In its 75-year history, 22 Airmen have led the Air Force as Chief of Staff. Each came to the post shaped by the experiences—and sometimes scar tissue—developed over three decades of service. Each inherited an Air Force formed by the decisions of those who came before, who bequeathed to posterity the results of decisions and compromises made over the course of their time in office. Each left his own unique stamp on the institution. As part of Air & Space Forces Magazine’s commemoration of the Air Force’s 75th anniversary, Sept. 18, 2022, we interviewed all of the living former Chiefs of Staff.
Gen. T. Michael Moseley, CSAF 18 (2005-’08)
The one thing everyone knows about Gen. T. Michael “Buzz” Moseley is that he was fired from the job. Being relieved short of completing his four-year tour as Chief was not on the radar when Moseley moved up from Vice Chief to become Chief of Staff in September 2005.
Moseley had been the vice Chief for two full years. His prior experience included commanding U.S. Central Command Air Forces for nearly two years before that and before that two years as the Chief Air Force legislative liaison. Few were better versed on the issues facing the service at the time. But Moseley was no politician. Shaved-headed and stiff-necked, he remains as bluntly plainspoken now, 14 years after leaving office as he was when the bombshell struck in July 2008.
Moseley was enroute to a Corona meeting—a gathering of Air Force four-stars—in Dayton, Ohio, when word came that he and Air Force Secretary Michael W. Wynne were both being relieved, a stunning dual beheading executed by Secretary of Defense Robert M. Gates whose frustration with the Air Force had become a public feud in recent months.

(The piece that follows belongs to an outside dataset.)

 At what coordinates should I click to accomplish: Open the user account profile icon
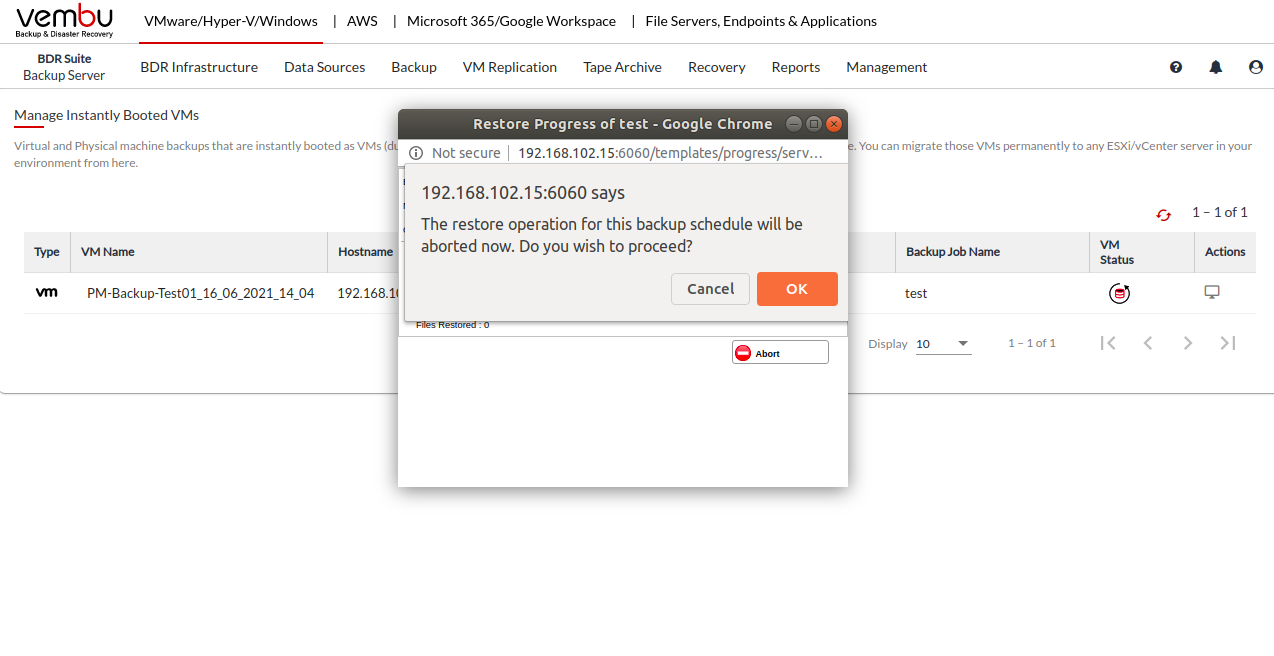[1256, 67]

Gates had considered the Air Force “one of my biggest headaches” for some time. But in a speech at the Heritage Foundation on May 13, 2008, he unloaded his concerns publicly: “There is a good deal of debate and discussion—within the military, the Congress, and elsewhere—about whether we are putting too much emphasis on current demands—in particular, Iraq—and whether this emphasis is creating too much risk in other areas, such as preparing for potential future conflicts; being able to handle a contingency elsewhere in the world; and overstressing the ground forces, in particular the Army,” Gates said.
“Much of what we are talking about is a matter of balancing risk: today’s demands versus tomorrow’s contingencies; irregular and asymmetric threats versus conventional threats,” Gates went on. “As the world’s remaining superpower, we have to be able to dissuade, deter, and, if necessary, respond to challenges across the spectrum. Nonetheless, I have noticed too much of a tendency toward what might be called ‘Next-War-itis’: the propensity of much of the defense establishment to be in favor of what might be needed in a future conflict.”
Gates had taken over as Secretary in 2006 from Donald H. Rumsfeld, as the War in Iraq descended into its messiest phase. Two-and-a-half years prior, President George W. Bush had flown onto the aircraft carrier USS Abraham Lincoln and delivered a televised speech in front of a giant banner proclaiming “Mission Accomplished.” By the 2006 mid-term elections, that image had come to haunt the administration. Far from being over, things had only gone downhill from that moment on. By 2006, it was clear the Army was ill-sized or equipped for the mission in Iraq, recruiting was suffering, and the Army was lowering its standards for incoming troops. The Iraq War had become precisely the kind of quagmire the administration had wanted to avoid, and Defense Secretary Donald Rumsfeld, who had become a media sensation in the wake of 9/11, had fallen out of favor.
The weekend before the election, the Military Times newspapers wrote that, regardless of the outcome, the time had come for Rumsfeld to go. “His strategy has failed and his ability to lead is compromised,” the editorial said. By Wednesday morning, victorious Democrats were in full agreement. “The Army Times has spoken,” said Nancy Pelosi, who would soon be the next Speaker of the House.
That afternoon, Bush announced, with Rumsfeld standing awkwardly on his right and Gates on left, that change was coming to the Pentagon.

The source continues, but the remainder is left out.